A bridge rectifier is four diodes total. Look at a schematic of one and you'll see that it's simply two strings of two, connected anode to cathode. If you have the + output at top, - at bottom, and the two AC inputs on both sides, the two anodes of the "bottom" diodes in the two strings/sides are connected, and the two cathodes of the "top" diodes in the two strings connected.
Now, if that terrible description didn't confuse you, you are an amazing individual! Just look at a bridge rectifier schematic and it will become apparent.
I only suggested using a bridge rectifier because they're super cheap - even in the high-current flavor (50A or more), can easily be had with heavy duty spade lug connections, and have a nice hole in the middle making it easy to mount to something metal for heatsinking.
In this situation, it can be wired to use either one or two of the diodes contained within, on the same string/side. Each diode will drop around .6 to .7 volts. You can't use all four diodes because, well, electronic reasons ;)
Of course, you don't need to use a bridge rectifier.

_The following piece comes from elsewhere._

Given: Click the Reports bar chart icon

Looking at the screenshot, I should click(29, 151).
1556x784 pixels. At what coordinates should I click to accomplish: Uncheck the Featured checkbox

How you integrate this to your application would be up to you. Obviously it would have to exist between the charging system output and the battery, separate of the starting circuit. Putting it solely on wherever the bare output of the alternator rectifier, before it connects to anything else is where I'd put it, with the other end of this "voltage dropper" connecting to wherever the output of that rectifier used to connect.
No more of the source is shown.